■ **Given problem**
Reproduce each of the records below verbatim, line for line, from the first through the last.

■ **Data listing**
━━━━━━━━━━━━━━━━━━━━━━━━━━━━━━
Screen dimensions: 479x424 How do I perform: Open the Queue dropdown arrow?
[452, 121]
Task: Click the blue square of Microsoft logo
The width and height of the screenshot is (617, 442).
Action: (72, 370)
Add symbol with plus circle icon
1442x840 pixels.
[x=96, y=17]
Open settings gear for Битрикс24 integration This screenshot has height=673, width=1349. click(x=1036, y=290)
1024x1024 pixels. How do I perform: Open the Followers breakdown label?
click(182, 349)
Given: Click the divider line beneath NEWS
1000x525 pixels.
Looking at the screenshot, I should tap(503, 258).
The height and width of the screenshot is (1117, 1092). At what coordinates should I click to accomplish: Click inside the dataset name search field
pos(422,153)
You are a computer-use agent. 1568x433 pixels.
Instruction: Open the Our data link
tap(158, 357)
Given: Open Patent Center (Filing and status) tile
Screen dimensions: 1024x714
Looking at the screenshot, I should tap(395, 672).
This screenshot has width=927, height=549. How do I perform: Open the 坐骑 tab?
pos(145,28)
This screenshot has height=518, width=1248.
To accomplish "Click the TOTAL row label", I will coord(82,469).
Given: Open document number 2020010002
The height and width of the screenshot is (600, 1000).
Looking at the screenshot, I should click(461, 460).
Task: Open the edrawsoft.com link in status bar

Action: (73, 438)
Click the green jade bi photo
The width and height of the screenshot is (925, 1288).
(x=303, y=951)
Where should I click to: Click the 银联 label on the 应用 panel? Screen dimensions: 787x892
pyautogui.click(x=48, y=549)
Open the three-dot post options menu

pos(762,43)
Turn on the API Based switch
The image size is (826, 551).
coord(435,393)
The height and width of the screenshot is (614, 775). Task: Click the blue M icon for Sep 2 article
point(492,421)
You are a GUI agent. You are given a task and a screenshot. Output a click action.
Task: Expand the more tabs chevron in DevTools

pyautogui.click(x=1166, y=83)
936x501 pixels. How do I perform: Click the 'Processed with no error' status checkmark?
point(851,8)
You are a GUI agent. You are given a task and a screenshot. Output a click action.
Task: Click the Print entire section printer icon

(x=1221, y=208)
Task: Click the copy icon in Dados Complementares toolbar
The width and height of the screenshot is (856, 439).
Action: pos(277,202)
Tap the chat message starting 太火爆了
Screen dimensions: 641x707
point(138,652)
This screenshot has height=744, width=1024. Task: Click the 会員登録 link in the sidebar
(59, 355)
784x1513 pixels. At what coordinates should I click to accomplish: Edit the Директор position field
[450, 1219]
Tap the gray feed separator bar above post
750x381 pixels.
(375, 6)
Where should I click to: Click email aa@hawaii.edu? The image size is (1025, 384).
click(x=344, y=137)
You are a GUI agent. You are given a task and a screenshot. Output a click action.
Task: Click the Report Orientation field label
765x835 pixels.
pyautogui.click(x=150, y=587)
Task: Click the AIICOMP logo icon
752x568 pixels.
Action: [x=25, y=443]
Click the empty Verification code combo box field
━━━━━━━━━━━━━━━━━━━━━━━━━━━━━━
■ **Problem solution**
Screen dimensions: 479x424 How do I perform: Open the Queue dropdown arrow?
[452, 121]
Task: Click the blue square of Microsoft logo
The width and height of the screenshot is (617, 442).
Action: (72, 370)
Add symbol with plus circle icon
1442x840 pixels.
[x=96, y=17]
Open settings gear for Битрикс24 integration This screenshot has height=673, width=1349. click(x=1036, y=290)
1024x1024 pixels. How do I perform: Open the Followers breakdown label?
click(182, 349)
Given: Click the divider line beneath NEWS
1000x525 pixels.
Looking at the screenshot, I should tap(503, 258).
The height and width of the screenshot is (1117, 1092). At what coordinates should I click to accomplish: Click inside the dataset name search field
pos(422,153)
You are a computer-use agent. 1568x433 pixels.
Instruction: Open the Our data link
tap(158, 357)
Given: Open Patent Center (Filing and status) tile
Screen dimensions: 1024x714
Looking at the screenshot, I should tap(395, 672).
This screenshot has width=927, height=549. How do I perform: Open the 坐骑 tab?
pos(145,28)
This screenshot has height=518, width=1248.
To accomplish "Click the TOTAL row label", I will coord(82,469).
Given: Open document number 2020010002
The height and width of the screenshot is (600, 1000).
Looking at the screenshot, I should click(461, 460).
Task: Open the edrawsoft.com link in status bar

Action: (73, 438)
Click the green jade bi photo
The width and height of the screenshot is (925, 1288).
(x=303, y=951)
Where should I click to: Click the 银联 label on the 应用 panel? Screen dimensions: 787x892
pyautogui.click(x=48, y=549)
Open the three-dot post options menu

pos(762,43)
Turn on the API Based switch
The image size is (826, 551).
coord(435,393)
The height and width of the screenshot is (614, 775). Task: Click the blue M icon for Sep 2 article
point(492,421)
You are a GUI agent. You are given a task and a screenshot. Output a click action.
Task: Expand the more tabs chevron in DevTools

pyautogui.click(x=1166, y=83)
936x501 pixels. How do I perform: Click the 'Processed with no error' status checkmark?
point(851,8)
You are a GUI agent. You are given a task and a screenshot. Output a click action.
Task: Click the Print entire section printer icon

(x=1221, y=208)
Task: Click the copy icon in Dados Complementares toolbar
The width and height of the screenshot is (856, 439).
Action: pos(277,202)
Tap the chat message starting 太火爆了
Screen dimensions: 641x707
point(138,652)
This screenshot has height=744, width=1024. Task: Click the 会員登録 link in the sidebar
(59, 355)
784x1513 pixels. At what coordinates should I click to accomplish: Edit the Директор position field
[450, 1219]
Tap the gray feed separator bar above post
750x381 pixels.
(375, 6)
Where should I click to: Click email aa@hawaii.edu? The image size is (1025, 384).
click(x=344, y=137)
You are a GUI agent. You are given a task and a screenshot. Output a click action.
Task: Click the Report Orientation field label
765x835 pixels.
pyautogui.click(x=150, y=587)
Task: Click the AIICOMP logo icon
752x568 pixels.
Action: [x=25, y=443]
Click the empty Verification code combo box field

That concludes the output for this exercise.